Personal information
- Full name: George John Hurst
- Date of birth: 27 October 1914
- Place of birth: Darcy Lever, England
- Date of death: February 2002 (aged 87)
- Place of death: Harrow, England
- Position(s): Centre half

Youth career
- Lever Bridge Juniors

Senior career*
- Years: Team / Apps / (Gls)
- 1933–1947: Bolton Wanderers / 60 / (2)
- 1947–1951: Oldham Athletic / 98 / (2)
- 1951–1952: Chelmsford City
- Total:  / 158 / (4)

= Jack Hurst =

English footballer

George John Hurst (27 October 1914 – February 2002) was an English footballer who played as a centre half.

==Career==
In May 1933, Hurst signed for Bolton Wanderers from Lever Bridge Juniors. Hurst made 60 Football League appearances for Bolton, scoring twice. A period of Hurst's time at the club was taken up by World War II. Hurst, alongside 16 other Bolton players, joined the 53rd (Bolton) Field Regiment, Royal Artillery.
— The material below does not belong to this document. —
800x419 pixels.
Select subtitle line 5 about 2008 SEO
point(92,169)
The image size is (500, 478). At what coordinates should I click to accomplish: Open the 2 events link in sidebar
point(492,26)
During Hurst's time in World War II, his only son died from a burst appendix as well as Hurst himself suffering hearing loss during the Battle of Monte Cassino. In February 1947, Hurst joined Oldham Athletic, making 98 league appearances. In 1951, Hurst joined Chelmsford City, before retiring at the end of the season.